Hydrogen bonding plays a significant role in the binding of coomassie brilliant blue-R to hemoglobin: FT-IR, fluorescence and molecular dynamics studies.

ABSTRACT

An analog of coomassie brilliant blue-R (CBB-R) was recently found to act as an antagonist to ATP-sensitive purinergic receptors (P2X7R) and has potential to be used in medicine. With the aim of understanding its transportation and distribution through blood, in this investigation, we measured the binding parameters of CBB-R with bovine hemoglobin (BHG). The molecule specifically bound to a single binding site of the protein with a stoichiometric ratio of 1 1 and the observed binding constant Ka was 3.5, 2.5, 2.0 and 1.5 × 10(5) M(-1) at 20 °C, 27 °C, 37 °C and 45 °C, respectively. The measured respective ΔG(0) values of the binding at four temperatures were -30.45, -22.44, -18.04 and -11.95 kJ mol(-1). The ΔH(0) (change in enthalpy) and ΔS(0) (change in entropy) values were -23.6 kJ mol(-1) and -70.66 J mol(-1) respectively in the binding process. The negative value of ΔH(0) and ΔS(0) indicated that the binding of the molecule was thermodynamically favorable. The best energy structure in the molecular docking analysis revealed that CBB-R preferred to be intercalated in the cavity among the α2, ß1 and ß2 subunits and the binding location was 7.4 Å away from Trp37 in the ß2 subunit. The binding of the molecule with the protein was stabilized by hydrogen bonds involving the side chain of two amino acid residues. The residues were Lys104 and Glu101 in the ß2 subunit. The binding was further stabilized via hydrogen bond formation between the amide group of the peptide backbone (residue Tyr145 of the ß1 subunit) and CBB-R. A shift of the amide I (-C=O stretching) band frequency of ∼8 cm(-1) to low energy was ascribed to the hydrogen bond interaction involving the polypeptide carbonyl of the protein and the CBB-R molecule.
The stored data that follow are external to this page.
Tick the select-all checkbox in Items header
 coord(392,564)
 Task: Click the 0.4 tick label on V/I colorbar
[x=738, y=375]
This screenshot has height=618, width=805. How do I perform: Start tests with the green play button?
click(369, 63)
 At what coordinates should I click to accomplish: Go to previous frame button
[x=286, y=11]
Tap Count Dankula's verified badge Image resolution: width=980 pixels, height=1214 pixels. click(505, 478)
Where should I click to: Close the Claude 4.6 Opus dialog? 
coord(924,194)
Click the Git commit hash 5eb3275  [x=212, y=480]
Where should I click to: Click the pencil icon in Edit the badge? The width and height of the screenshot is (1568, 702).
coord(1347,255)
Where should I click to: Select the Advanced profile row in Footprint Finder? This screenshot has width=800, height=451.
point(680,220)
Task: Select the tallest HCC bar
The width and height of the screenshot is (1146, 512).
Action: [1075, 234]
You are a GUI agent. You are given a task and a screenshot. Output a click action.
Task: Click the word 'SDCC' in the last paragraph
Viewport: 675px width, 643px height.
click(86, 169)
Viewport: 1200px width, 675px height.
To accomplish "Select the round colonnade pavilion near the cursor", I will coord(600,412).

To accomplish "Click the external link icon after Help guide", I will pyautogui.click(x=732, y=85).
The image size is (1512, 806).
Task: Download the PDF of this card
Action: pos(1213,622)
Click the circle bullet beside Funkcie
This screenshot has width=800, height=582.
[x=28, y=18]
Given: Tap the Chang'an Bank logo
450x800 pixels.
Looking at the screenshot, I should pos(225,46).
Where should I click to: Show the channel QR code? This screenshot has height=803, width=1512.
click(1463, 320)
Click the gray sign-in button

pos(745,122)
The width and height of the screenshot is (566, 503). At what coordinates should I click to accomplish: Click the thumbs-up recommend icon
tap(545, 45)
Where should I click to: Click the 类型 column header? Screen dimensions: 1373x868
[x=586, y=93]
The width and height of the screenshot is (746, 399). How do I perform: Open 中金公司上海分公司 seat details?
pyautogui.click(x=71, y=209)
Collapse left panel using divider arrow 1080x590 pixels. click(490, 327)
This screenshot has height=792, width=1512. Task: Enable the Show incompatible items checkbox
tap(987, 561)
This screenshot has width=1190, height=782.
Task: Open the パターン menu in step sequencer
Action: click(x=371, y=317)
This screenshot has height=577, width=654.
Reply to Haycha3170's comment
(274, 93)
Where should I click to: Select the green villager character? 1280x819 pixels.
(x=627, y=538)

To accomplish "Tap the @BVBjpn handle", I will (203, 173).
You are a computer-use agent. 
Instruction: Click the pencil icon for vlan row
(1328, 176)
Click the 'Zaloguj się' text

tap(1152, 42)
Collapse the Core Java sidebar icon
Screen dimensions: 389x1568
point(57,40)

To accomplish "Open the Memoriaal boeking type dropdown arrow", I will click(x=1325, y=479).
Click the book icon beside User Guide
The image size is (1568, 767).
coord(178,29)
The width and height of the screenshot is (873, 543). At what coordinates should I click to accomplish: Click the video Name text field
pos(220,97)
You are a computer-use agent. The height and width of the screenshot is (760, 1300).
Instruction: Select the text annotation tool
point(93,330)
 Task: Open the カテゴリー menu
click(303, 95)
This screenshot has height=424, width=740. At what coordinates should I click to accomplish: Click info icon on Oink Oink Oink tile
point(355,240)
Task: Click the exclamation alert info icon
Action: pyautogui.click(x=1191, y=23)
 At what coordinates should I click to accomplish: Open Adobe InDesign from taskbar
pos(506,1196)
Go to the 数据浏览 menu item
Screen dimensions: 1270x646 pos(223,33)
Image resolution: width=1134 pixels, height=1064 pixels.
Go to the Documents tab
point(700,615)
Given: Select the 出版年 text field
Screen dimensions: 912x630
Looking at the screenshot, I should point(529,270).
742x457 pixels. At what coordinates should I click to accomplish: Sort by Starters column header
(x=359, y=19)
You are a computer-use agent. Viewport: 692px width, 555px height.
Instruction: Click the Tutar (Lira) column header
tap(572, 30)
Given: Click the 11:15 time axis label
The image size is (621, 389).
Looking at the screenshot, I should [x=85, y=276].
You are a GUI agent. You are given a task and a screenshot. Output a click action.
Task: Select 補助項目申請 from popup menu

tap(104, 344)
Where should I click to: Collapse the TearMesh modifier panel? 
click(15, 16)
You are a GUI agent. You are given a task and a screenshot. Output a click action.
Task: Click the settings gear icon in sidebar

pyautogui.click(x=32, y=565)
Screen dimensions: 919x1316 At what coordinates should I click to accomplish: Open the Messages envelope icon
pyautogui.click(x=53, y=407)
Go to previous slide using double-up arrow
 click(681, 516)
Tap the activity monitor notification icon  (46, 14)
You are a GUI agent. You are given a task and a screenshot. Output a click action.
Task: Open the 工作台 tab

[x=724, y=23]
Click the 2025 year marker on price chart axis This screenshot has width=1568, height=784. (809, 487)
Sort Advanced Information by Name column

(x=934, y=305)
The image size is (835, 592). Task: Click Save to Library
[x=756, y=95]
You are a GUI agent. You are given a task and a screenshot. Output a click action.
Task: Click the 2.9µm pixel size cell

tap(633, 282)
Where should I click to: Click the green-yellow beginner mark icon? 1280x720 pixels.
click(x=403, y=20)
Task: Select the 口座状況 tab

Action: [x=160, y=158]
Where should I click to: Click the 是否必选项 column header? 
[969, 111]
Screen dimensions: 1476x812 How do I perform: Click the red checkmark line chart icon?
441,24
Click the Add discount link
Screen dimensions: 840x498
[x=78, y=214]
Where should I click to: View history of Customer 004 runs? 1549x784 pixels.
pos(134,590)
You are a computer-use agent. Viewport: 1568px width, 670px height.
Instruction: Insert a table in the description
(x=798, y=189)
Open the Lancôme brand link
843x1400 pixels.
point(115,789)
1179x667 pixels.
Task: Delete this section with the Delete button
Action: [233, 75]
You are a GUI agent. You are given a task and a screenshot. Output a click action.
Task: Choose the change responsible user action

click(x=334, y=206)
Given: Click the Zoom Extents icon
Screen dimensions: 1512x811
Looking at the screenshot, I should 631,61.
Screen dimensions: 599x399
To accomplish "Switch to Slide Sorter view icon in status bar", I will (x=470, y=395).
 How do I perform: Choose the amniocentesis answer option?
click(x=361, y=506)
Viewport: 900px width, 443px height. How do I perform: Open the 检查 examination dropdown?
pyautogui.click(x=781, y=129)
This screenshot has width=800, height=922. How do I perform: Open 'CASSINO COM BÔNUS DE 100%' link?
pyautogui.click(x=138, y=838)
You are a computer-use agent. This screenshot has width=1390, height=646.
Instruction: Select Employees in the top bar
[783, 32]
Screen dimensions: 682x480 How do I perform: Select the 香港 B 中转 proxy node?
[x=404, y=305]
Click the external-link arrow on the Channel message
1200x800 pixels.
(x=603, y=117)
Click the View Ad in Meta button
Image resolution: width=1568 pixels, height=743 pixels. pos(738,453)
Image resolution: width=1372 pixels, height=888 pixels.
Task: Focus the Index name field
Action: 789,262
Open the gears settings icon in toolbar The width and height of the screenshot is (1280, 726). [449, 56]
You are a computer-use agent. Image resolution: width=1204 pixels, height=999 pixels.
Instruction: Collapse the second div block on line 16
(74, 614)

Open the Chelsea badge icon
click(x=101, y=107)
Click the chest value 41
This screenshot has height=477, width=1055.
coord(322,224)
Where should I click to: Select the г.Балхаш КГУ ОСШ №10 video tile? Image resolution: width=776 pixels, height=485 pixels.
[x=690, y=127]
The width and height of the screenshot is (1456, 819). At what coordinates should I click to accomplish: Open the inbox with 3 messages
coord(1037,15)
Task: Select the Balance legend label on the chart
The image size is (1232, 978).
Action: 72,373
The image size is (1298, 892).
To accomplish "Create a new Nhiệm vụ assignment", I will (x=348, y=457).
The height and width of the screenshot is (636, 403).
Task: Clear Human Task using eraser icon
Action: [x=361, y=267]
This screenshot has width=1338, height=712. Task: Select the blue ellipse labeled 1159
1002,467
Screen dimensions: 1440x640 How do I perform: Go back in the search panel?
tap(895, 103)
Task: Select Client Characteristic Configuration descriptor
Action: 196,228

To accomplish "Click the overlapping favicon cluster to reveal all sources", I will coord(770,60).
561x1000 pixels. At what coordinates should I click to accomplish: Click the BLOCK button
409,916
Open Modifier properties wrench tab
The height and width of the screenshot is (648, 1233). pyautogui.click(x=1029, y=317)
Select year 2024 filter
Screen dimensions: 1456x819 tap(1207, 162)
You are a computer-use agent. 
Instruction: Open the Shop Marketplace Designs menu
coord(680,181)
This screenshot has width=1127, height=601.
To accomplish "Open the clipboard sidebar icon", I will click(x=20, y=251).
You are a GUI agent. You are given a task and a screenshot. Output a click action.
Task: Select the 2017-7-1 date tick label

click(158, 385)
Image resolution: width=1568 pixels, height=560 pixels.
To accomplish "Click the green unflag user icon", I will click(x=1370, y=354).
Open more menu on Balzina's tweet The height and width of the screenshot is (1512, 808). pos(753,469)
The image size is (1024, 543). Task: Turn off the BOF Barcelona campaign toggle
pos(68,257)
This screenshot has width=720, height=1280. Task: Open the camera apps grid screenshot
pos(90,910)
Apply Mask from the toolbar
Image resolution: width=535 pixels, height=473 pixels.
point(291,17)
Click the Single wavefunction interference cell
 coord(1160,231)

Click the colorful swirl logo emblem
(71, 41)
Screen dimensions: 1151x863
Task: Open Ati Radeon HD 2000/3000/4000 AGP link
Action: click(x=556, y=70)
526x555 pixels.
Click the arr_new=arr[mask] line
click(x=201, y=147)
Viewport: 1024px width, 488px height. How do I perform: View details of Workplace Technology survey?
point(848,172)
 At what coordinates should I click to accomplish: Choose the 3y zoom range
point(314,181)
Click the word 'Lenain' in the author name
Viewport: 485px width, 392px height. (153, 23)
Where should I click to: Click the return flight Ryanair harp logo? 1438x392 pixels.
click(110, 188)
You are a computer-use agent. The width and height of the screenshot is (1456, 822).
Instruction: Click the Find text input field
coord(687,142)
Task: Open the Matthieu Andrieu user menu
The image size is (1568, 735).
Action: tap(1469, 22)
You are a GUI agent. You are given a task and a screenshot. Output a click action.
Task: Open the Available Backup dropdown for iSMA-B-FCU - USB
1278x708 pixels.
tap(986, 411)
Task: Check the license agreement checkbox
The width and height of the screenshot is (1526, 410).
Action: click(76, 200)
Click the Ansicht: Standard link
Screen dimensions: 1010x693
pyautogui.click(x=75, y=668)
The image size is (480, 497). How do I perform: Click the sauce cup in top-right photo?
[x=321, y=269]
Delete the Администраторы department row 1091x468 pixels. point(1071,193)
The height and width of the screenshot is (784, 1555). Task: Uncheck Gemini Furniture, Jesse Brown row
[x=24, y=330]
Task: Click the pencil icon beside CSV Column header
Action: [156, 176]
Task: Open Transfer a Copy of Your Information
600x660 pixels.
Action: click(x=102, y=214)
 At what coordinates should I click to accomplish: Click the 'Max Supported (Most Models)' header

In addition, two π-cation interactions between Lys99 of the α2 subunit and Lys104 of the ß2 subunit and CBB-R contributed favorably in the binding processes. No substantial change in the soret and Q absorption bands of BHG could be observed in the presence of CBB-R. It indicated that the oxygen binding domain or the heme proximity was not blocked or substantially perturbed due to the binding of CBB-R. The circular dichroism and the molecular dynamics analysis further established that the binding interaction caused no significant alteration in the protein long range secondary structure.